-- Direction --
Print the material below line for line, without changing a single character.

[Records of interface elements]
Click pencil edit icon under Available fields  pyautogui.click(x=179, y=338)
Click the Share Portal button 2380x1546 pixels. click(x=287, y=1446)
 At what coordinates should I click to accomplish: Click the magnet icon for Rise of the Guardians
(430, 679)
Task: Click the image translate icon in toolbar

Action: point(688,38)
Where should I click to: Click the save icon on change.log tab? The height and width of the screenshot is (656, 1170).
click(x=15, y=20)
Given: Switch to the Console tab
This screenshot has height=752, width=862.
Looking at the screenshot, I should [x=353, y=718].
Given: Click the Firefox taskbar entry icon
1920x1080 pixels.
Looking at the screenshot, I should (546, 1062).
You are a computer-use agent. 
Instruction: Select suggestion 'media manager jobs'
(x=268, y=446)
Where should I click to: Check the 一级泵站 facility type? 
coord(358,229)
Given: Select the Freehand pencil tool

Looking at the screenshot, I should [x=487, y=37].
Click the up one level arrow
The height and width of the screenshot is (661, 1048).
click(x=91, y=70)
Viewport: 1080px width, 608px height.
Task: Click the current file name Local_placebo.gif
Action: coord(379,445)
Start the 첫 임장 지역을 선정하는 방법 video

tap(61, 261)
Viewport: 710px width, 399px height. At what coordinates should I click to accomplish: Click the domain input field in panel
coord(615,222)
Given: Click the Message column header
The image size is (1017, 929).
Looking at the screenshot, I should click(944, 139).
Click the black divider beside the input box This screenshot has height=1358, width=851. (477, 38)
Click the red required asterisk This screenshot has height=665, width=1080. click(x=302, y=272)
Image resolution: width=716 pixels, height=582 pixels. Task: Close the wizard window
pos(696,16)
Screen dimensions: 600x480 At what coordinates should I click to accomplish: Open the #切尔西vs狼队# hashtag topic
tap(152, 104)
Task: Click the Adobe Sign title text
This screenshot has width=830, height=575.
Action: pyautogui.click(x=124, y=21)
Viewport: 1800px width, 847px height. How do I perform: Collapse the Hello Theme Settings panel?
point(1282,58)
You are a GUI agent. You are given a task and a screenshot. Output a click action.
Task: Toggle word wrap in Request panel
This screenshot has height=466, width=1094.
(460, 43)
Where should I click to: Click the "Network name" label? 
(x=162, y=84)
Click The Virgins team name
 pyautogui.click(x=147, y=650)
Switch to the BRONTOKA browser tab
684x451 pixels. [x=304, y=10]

-- Exercise result --
Click pencil edit icon under Available fields  pyautogui.click(x=179, y=338)
Click the Share Portal button 2380x1546 pixels. click(x=287, y=1446)
 At what coordinates should I click to accomplish: Click the magnet icon for Rise of the Guardians
(430, 679)
Task: Click the image translate icon in toolbar

Action: point(688,38)
Where should I click to: Click the save icon on change.log tab? The height and width of the screenshot is (656, 1170).
click(x=15, y=20)
Given: Switch to the Console tab
This screenshot has height=752, width=862.
Looking at the screenshot, I should [x=353, y=718].
Given: Click the Firefox taskbar entry icon
1920x1080 pixels.
Looking at the screenshot, I should (546, 1062).
You are a computer-use agent. 
Instruction: Select suggestion 'media manager jobs'
(x=268, y=446)
Where should I click to: Check the 一级泵站 facility type? 
coord(358,229)
Given: Select the Freehand pencil tool

Looking at the screenshot, I should [x=487, y=37].
Click the up one level arrow
The height and width of the screenshot is (661, 1048).
click(x=91, y=70)
Viewport: 1080px width, 608px height.
Task: Click the current file name Local_placebo.gif
Action: coord(379,445)
Start the 첫 임장 지역을 선정하는 방법 video

tap(61, 261)
Viewport: 710px width, 399px height. At what coordinates should I click to accomplish: Click the domain input field in panel
coord(615,222)
Given: Click the Message column header
The image size is (1017, 929).
Looking at the screenshot, I should click(944, 139).
Click the black divider beside the input box This screenshot has height=1358, width=851. (477, 38)
Click the red required asterisk This screenshot has height=665, width=1080. click(x=302, y=272)
Image resolution: width=716 pixels, height=582 pixels. Task: Close the wizard window
pos(696,16)
Screen dimensions: 600x480 At what coordinates should I click to accomplish: Open the #切尔西vs狼队# hashtag topic
tap(152, 104)
Task: Click the Adobe Sign title text
This screenshot has width=830, height=575.
Action: pyautogui.click(x=124, y=21)
Viewport: 1800px width, 847px height. How do I perform: Collapse the Hello Theme Settings panel?
point(1282,58)
You are a GUI agent. You are given a task and a screenshot. Output a click action.
Task: Toggle word wrap in Request panel
This screenshot has height=466, width=1094.
(460, 43)
Where should I click to: Click the "Network name" label? 
(x=162, y=84)
Click The Virgins team name
 pyautogui.click(x=147, y=650)
Switch to the BRONTOKA browser tab
684x451 pixels. [x=304, y=10]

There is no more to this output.